## DATA FOR REVIEW

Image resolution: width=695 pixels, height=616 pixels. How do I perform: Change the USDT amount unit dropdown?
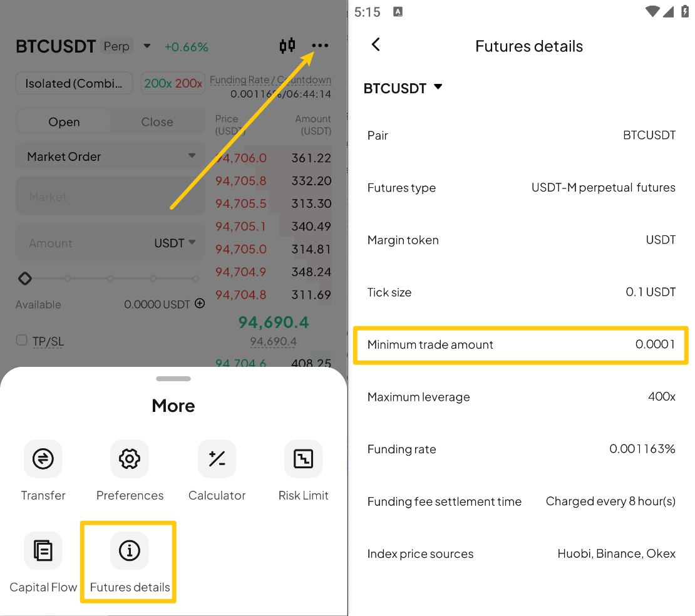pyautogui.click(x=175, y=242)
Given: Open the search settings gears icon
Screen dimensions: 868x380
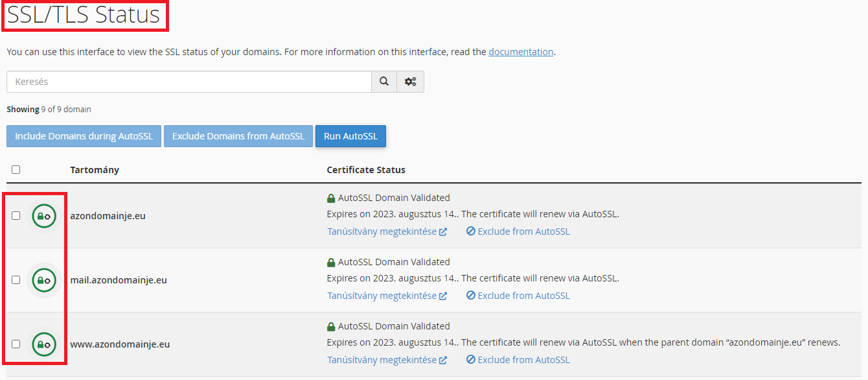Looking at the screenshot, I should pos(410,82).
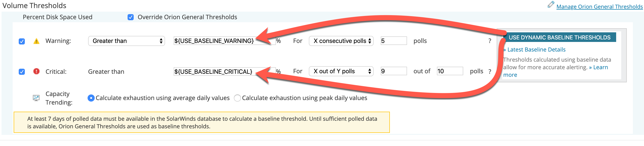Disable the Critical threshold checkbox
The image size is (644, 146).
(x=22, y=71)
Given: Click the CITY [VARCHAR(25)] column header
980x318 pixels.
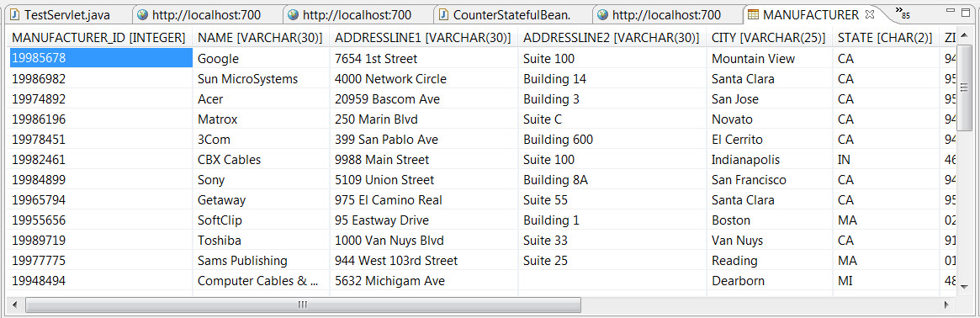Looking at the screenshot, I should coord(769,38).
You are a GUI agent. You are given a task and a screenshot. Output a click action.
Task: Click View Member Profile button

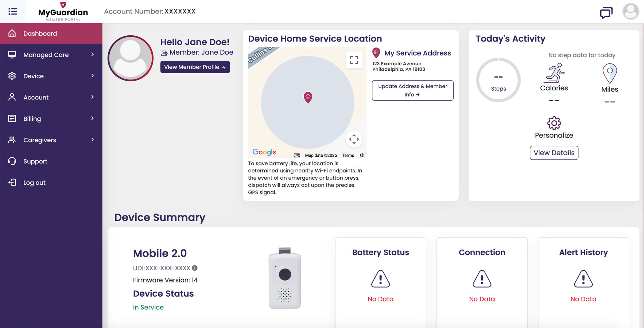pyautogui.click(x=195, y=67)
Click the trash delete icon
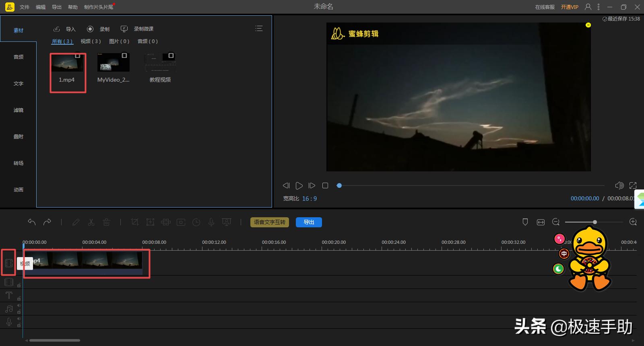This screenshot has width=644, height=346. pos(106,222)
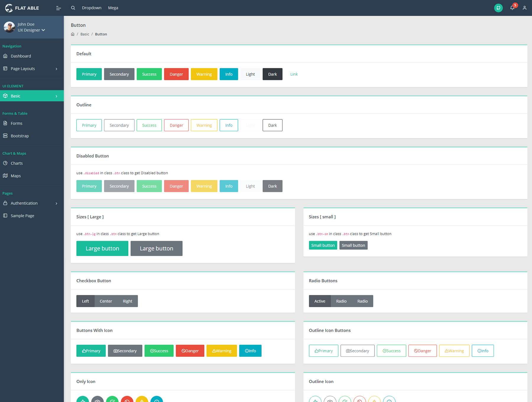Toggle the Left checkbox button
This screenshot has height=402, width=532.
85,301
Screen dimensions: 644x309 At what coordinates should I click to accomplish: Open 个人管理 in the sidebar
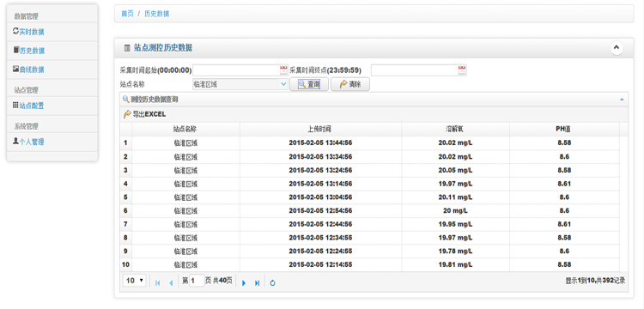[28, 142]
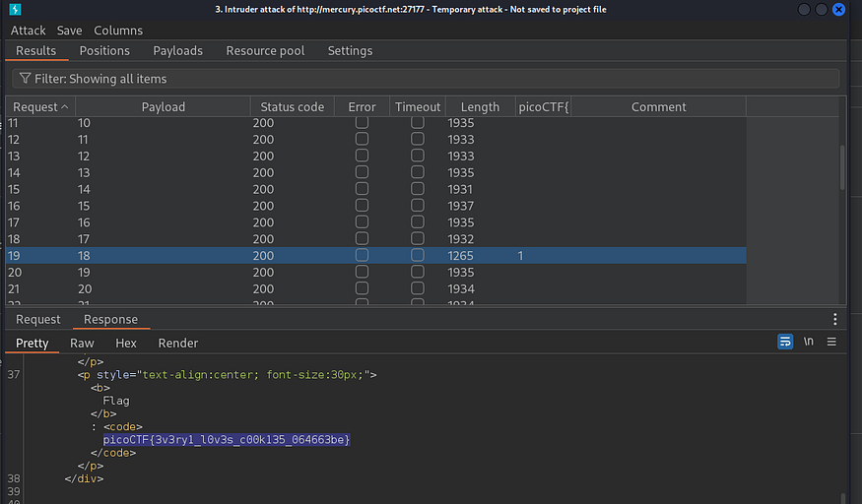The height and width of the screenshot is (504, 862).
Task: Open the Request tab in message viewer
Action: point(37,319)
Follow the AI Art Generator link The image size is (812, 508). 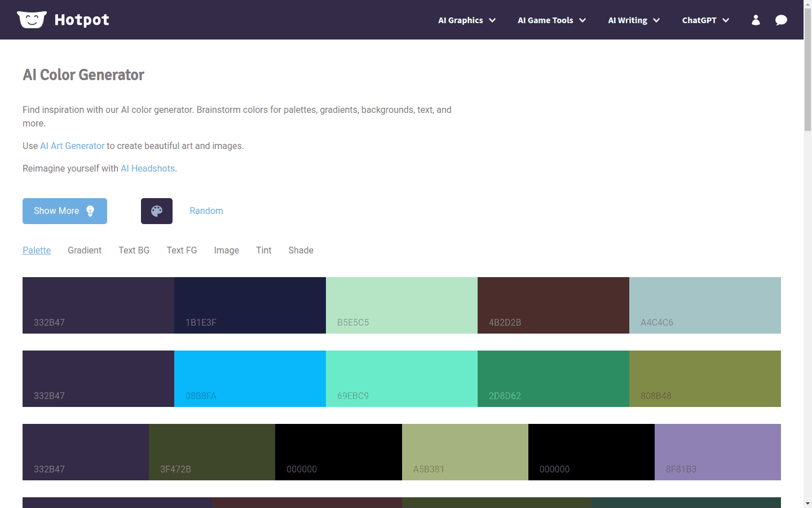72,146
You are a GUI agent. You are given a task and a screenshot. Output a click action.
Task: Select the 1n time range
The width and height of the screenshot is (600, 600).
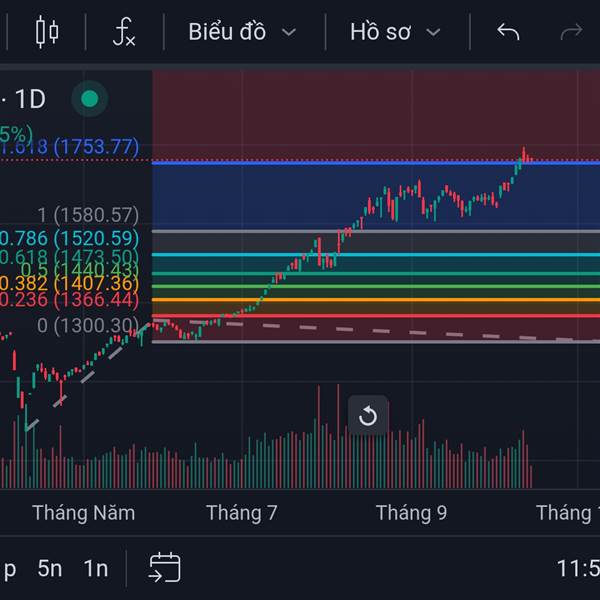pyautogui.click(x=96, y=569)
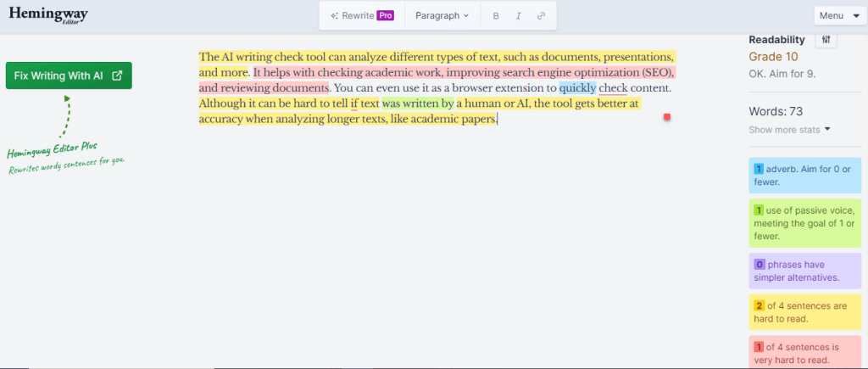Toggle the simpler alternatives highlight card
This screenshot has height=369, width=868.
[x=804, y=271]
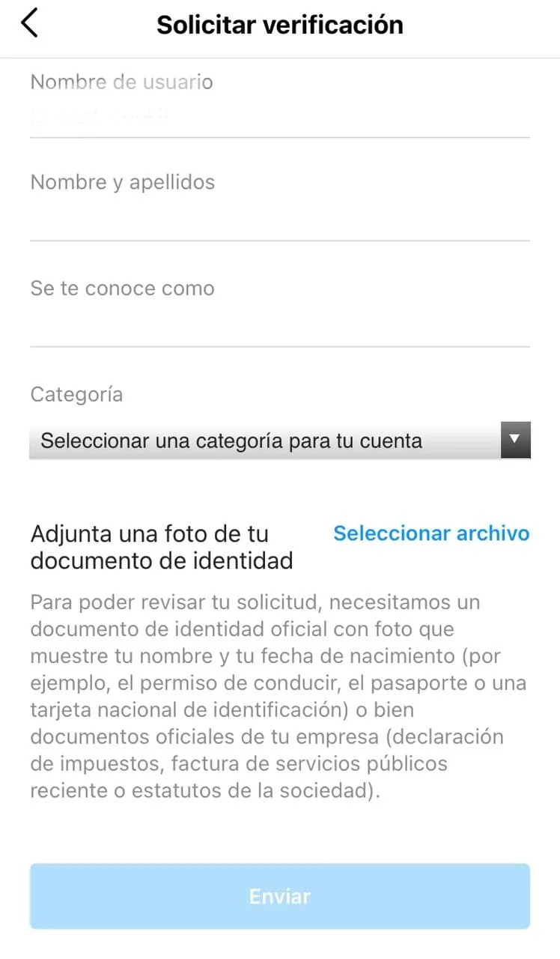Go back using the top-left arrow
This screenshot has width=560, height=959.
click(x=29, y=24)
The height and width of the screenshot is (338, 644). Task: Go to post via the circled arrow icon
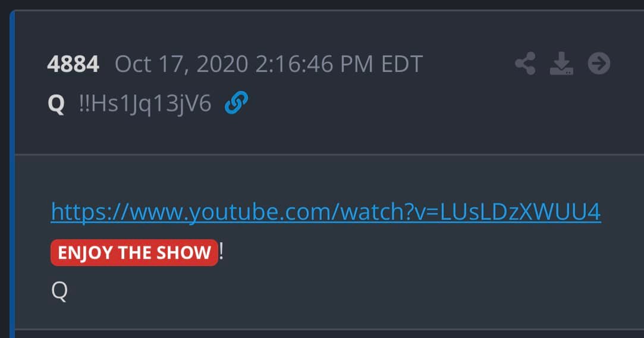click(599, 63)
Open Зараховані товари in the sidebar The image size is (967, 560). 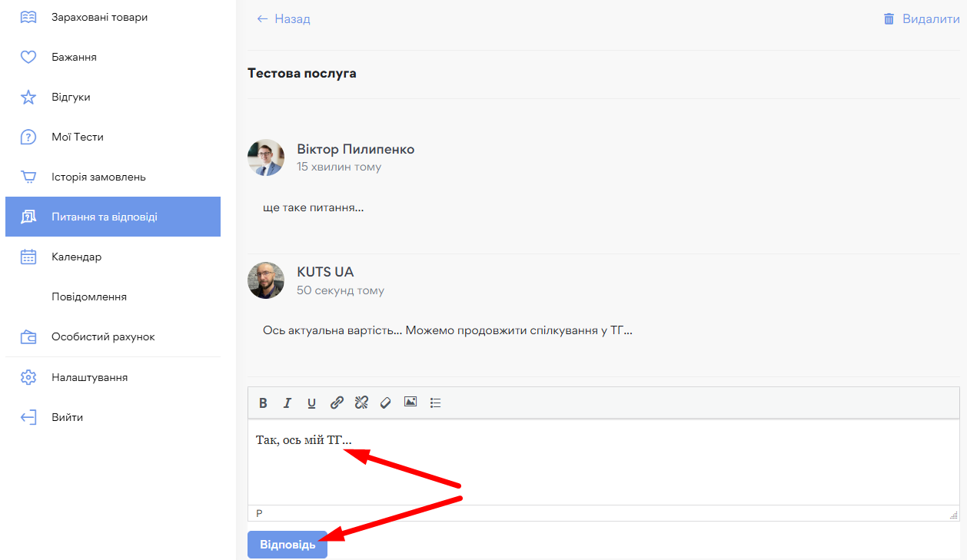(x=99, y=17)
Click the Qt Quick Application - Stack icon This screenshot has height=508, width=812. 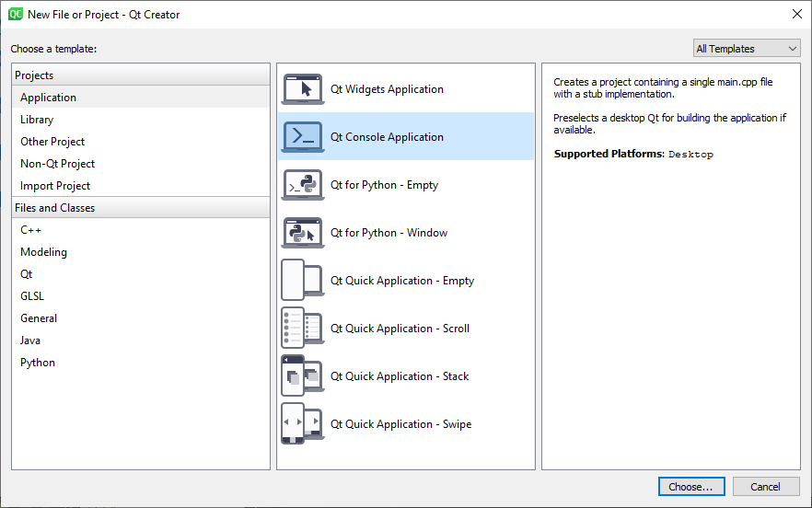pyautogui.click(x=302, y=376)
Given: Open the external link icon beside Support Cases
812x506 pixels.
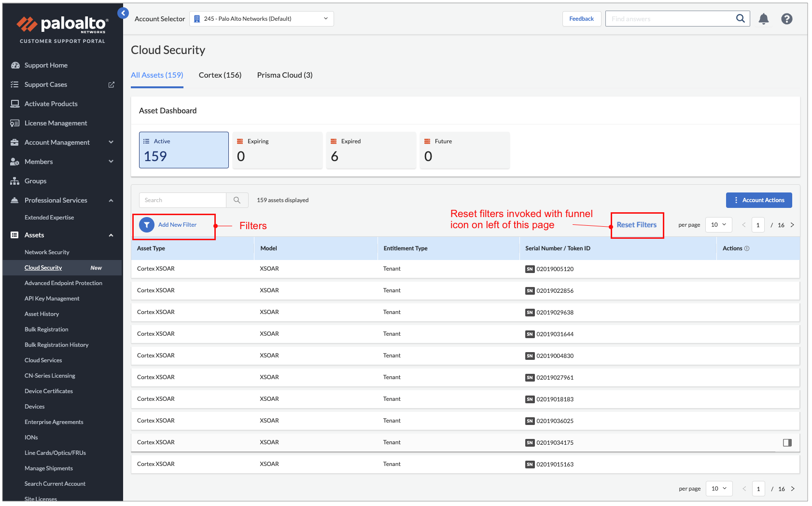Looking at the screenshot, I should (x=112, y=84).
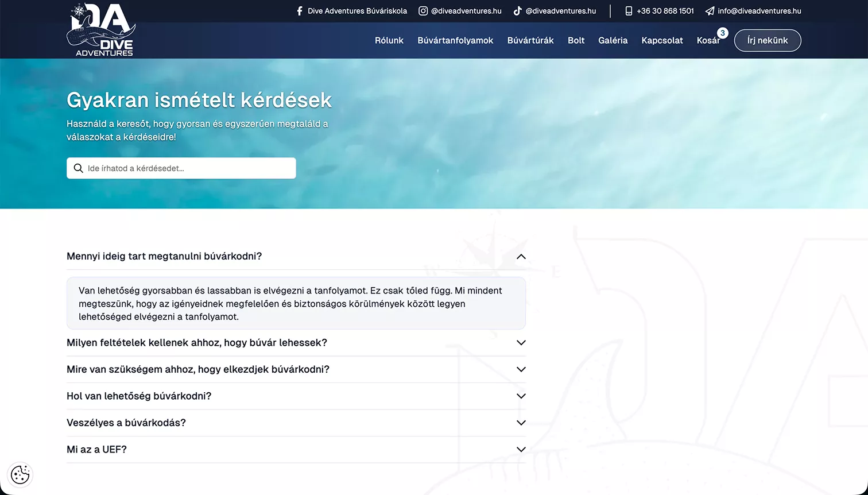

## BRIEF
Leave every picture out and return exactly the lines from the one holding "Given: Open the external" through the end of the records above, both ends included, and nothing more.

## RESPONSE AREA
Given: Open the external link icon beside Support Cases
812x506 pixels.
Looking at the screenshot, I should (x=112, y=84).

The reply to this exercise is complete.